This hybrid of the harps and pianos and celestinas of Earth remained mute, or at least incoherent, under her
hands.
Throughout all this, Claudio lay on the bed, awake, deaf and reticent.
She sat on the stool before the contrachorda, in the minimally lit bungalow, whose lights could be switched on and off at will. She compared, irresistibly and precisely, how the woman Christophine lived, and how
Magdala Cled had lived. An Accomat apartment, four by three meters, with a bathroom cubicle half that
size, and a food-dial on the wall the only way of fixing food.
And a fur cat for company in a bed that unfolded from the wall.
She slept and woke and dawn was seeping through the holostet forest.
Claudio sat, regarding her. His face was sharp. The music discs were not in his ears. Like Christ, he had come back out of the wilderness to teach her her path. But not like Christ. Not at all.

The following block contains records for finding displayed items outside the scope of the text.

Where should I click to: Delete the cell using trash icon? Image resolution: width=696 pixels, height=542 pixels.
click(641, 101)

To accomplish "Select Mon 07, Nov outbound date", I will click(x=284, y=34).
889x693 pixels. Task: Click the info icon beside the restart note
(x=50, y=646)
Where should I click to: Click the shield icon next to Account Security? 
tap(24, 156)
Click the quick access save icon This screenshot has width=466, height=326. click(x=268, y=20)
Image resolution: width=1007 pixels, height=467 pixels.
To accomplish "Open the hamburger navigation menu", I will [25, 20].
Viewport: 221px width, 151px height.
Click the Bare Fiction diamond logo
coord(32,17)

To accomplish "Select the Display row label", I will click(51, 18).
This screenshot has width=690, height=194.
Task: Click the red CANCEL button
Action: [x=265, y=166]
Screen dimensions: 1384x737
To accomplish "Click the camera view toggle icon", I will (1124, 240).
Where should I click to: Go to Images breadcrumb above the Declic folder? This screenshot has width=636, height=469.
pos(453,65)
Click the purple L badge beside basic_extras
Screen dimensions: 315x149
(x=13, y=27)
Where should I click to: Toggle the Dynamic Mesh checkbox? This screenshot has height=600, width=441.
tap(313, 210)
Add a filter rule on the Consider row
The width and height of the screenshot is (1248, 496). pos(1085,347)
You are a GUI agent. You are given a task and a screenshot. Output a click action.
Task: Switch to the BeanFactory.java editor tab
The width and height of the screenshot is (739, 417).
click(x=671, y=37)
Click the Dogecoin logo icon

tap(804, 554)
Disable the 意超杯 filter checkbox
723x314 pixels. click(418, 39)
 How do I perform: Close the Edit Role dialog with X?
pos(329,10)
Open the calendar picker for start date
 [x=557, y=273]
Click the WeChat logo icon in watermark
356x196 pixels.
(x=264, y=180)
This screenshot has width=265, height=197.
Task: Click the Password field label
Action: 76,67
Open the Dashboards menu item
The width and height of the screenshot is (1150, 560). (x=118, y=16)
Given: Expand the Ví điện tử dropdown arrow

"Do you hate her yet?" This was the first thing he said to her. "I mean, do you hate Christophine del Jan?
All these items in her possession which you never had. You hate
me
for my possessions, don't you?" His
voice was lazy. Again and again it seemed he read her thoughts. Could he? His creature . · . 'Hate her,
Magda. She has the ultimate item which you should covet. The duplicate of your flesh. Speaking of flesh,
you'd better go down to the garage and clean out your cage."
She stared at him.
"Well, go on. You know how the chassis-storage works. It's the eighth day of the cycle. The instructions are on the side of the capsule."
She got up stiffly and walked to the elevator.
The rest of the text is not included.